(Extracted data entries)
□ □ □ □ □

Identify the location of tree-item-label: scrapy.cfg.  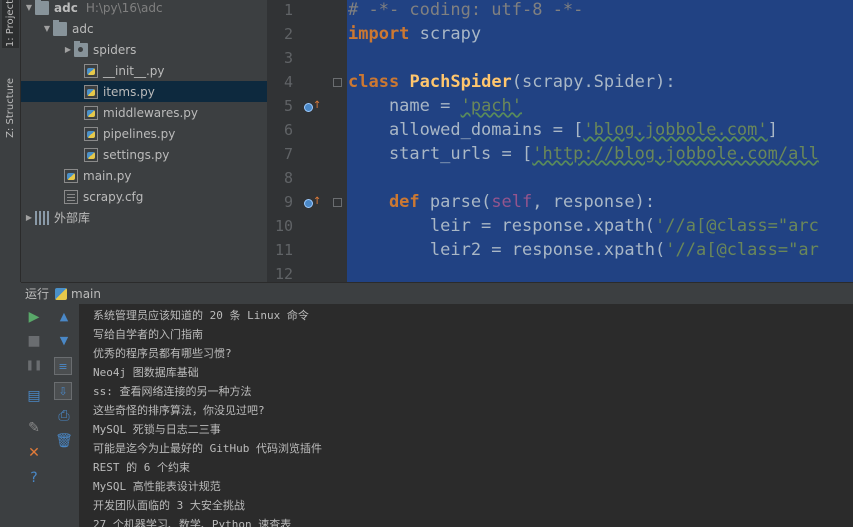
(114, 196).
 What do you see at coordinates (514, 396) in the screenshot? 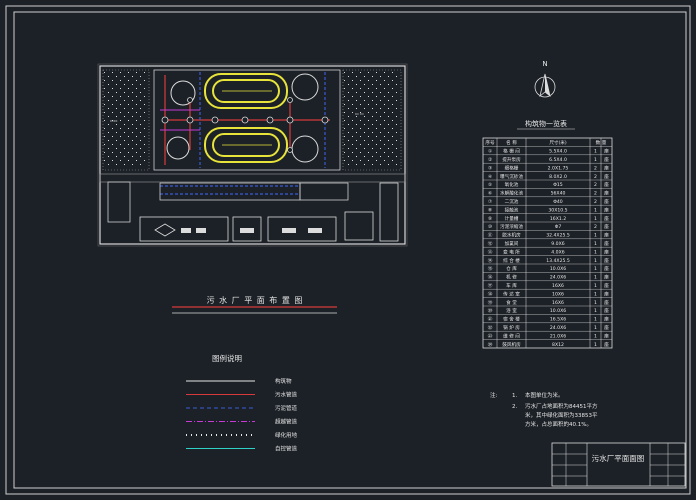
I see `note-number: 1.` at bounding box center [514, 396].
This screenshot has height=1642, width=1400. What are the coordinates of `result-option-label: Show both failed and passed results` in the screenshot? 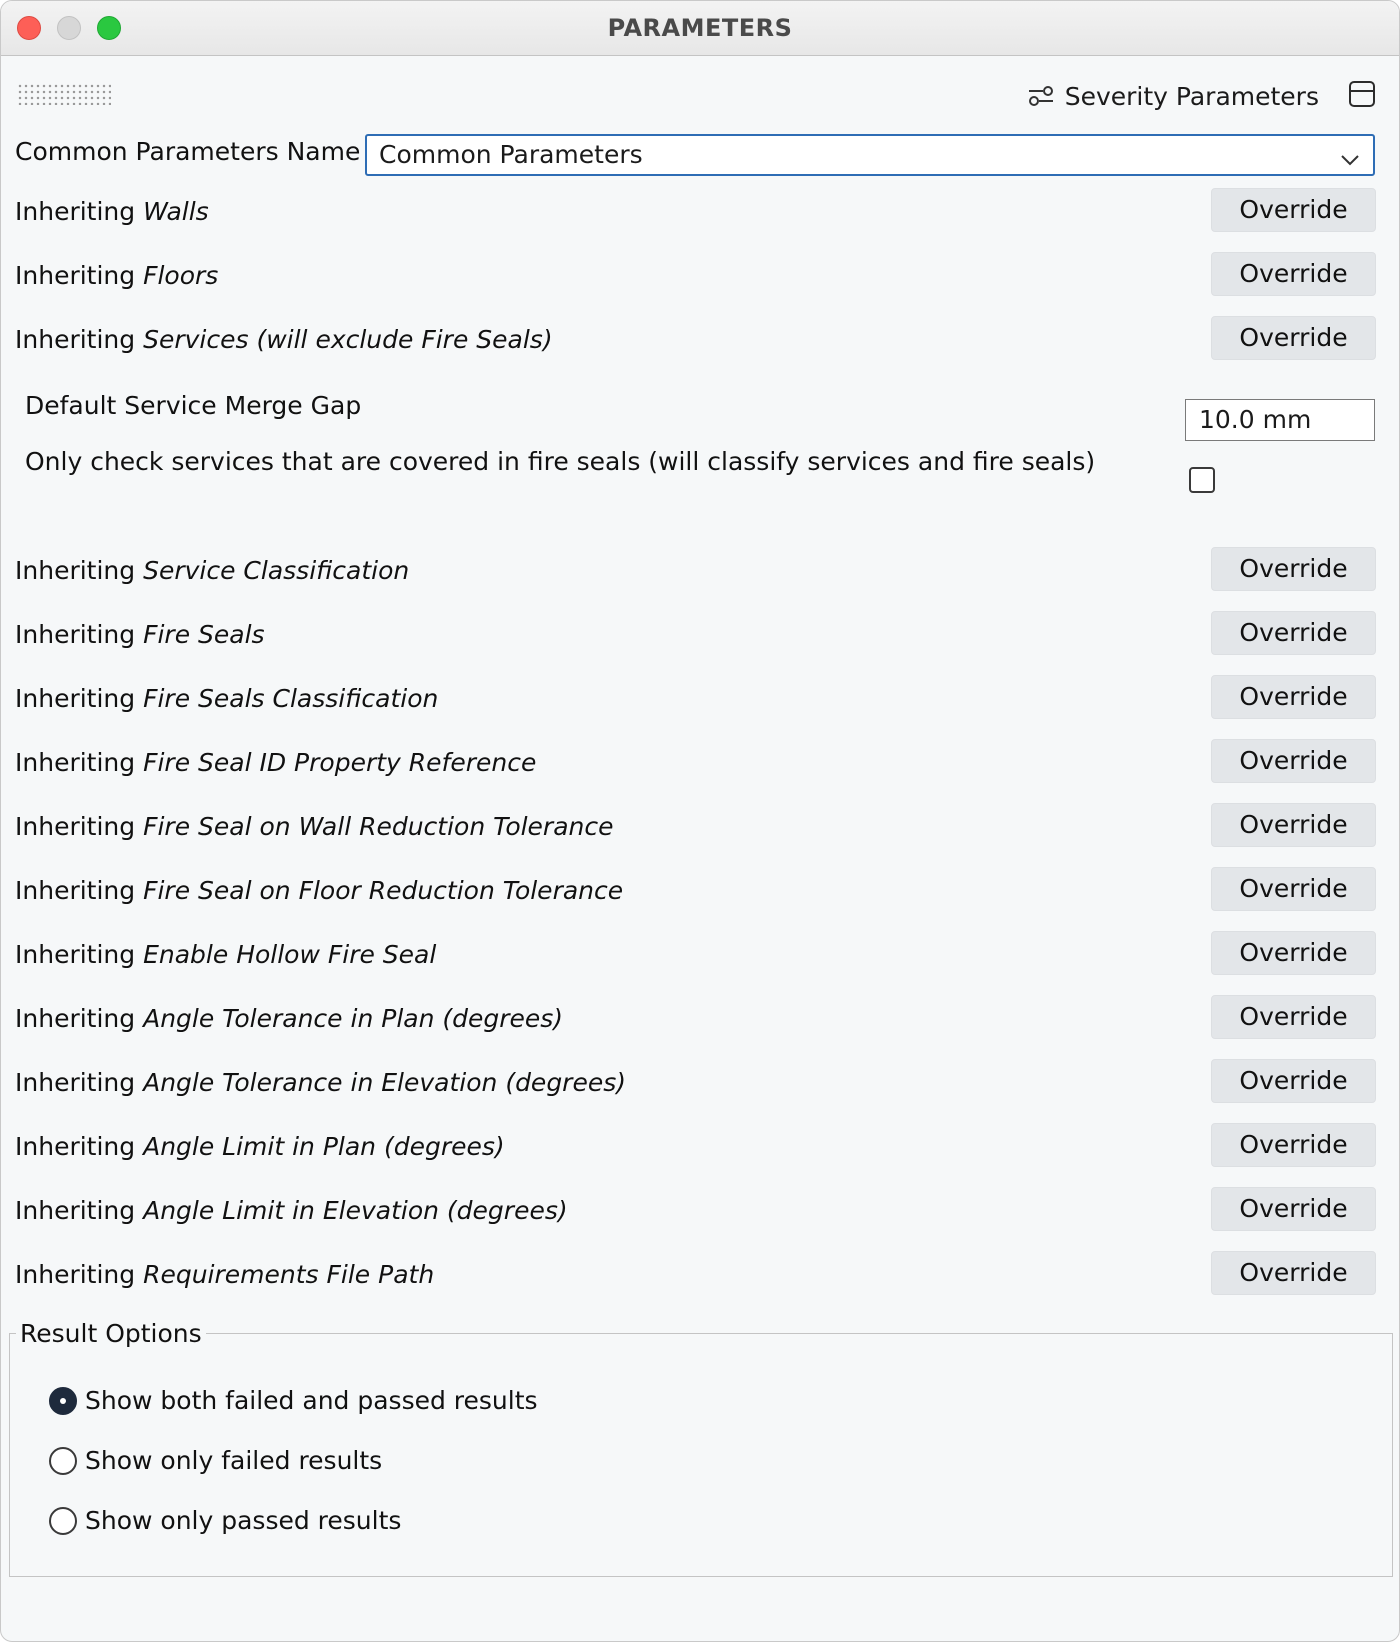 It's located at (312, 1400).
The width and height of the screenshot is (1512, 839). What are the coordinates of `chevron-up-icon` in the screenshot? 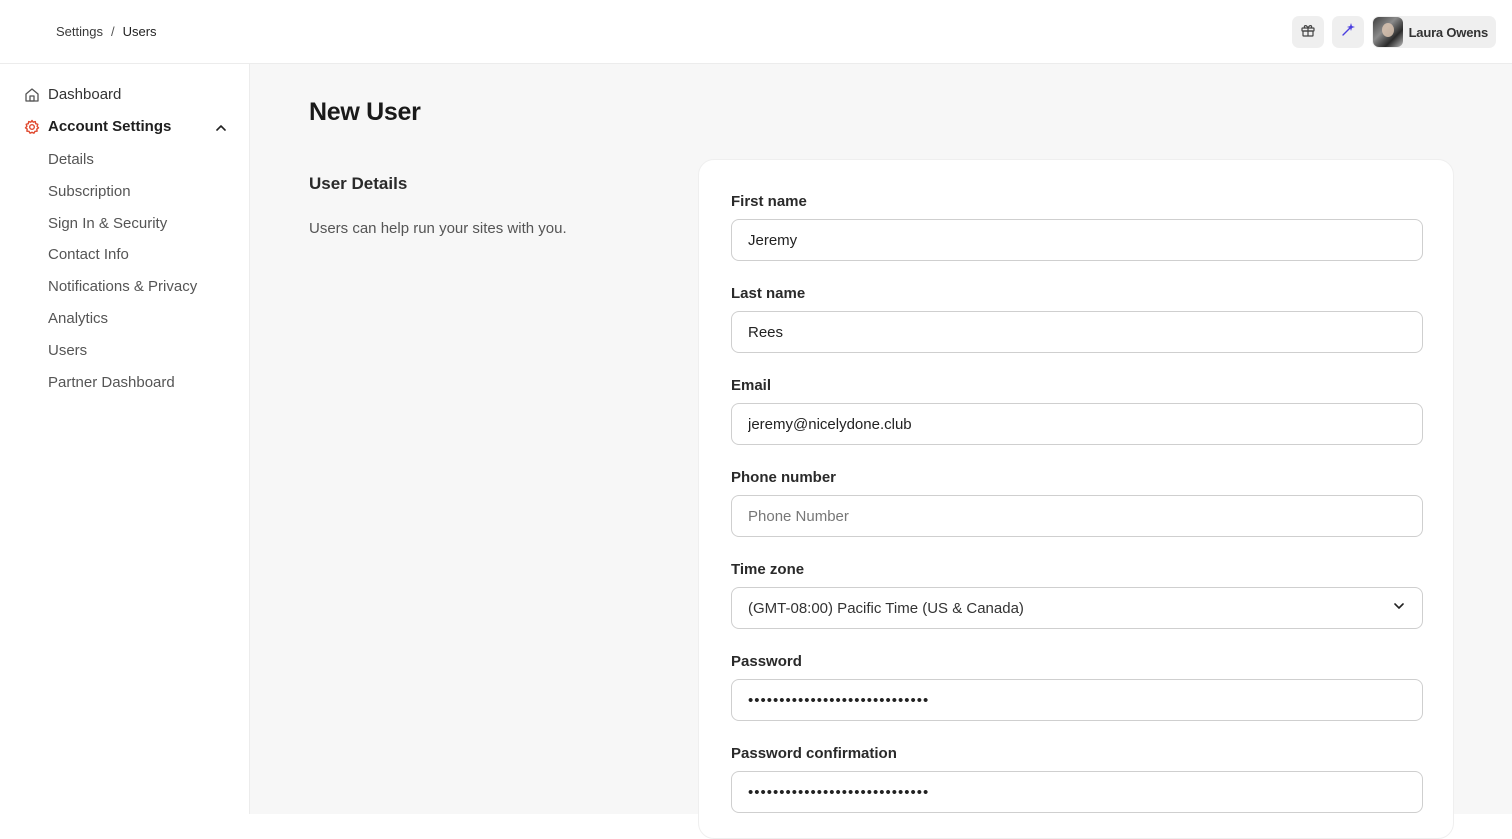 It's located at (221, 130).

□ □ □ □ □

**TASK STATEMENT**: Could you rewrite the material starting at its beginning and ending at the line containing "center [514, 396].", with "location" replaced by "position" and nothing else changed? Leave the pictures out of your answer.

**RESULT OF THIS TASK**:
Identify the position of tree-item-label: scrapy.cfg.  
(114, 196).
 What do you see at coordinates (514, 396) in the screenshot? 
I see `note-number: 1.` at bounding box center [514, 396].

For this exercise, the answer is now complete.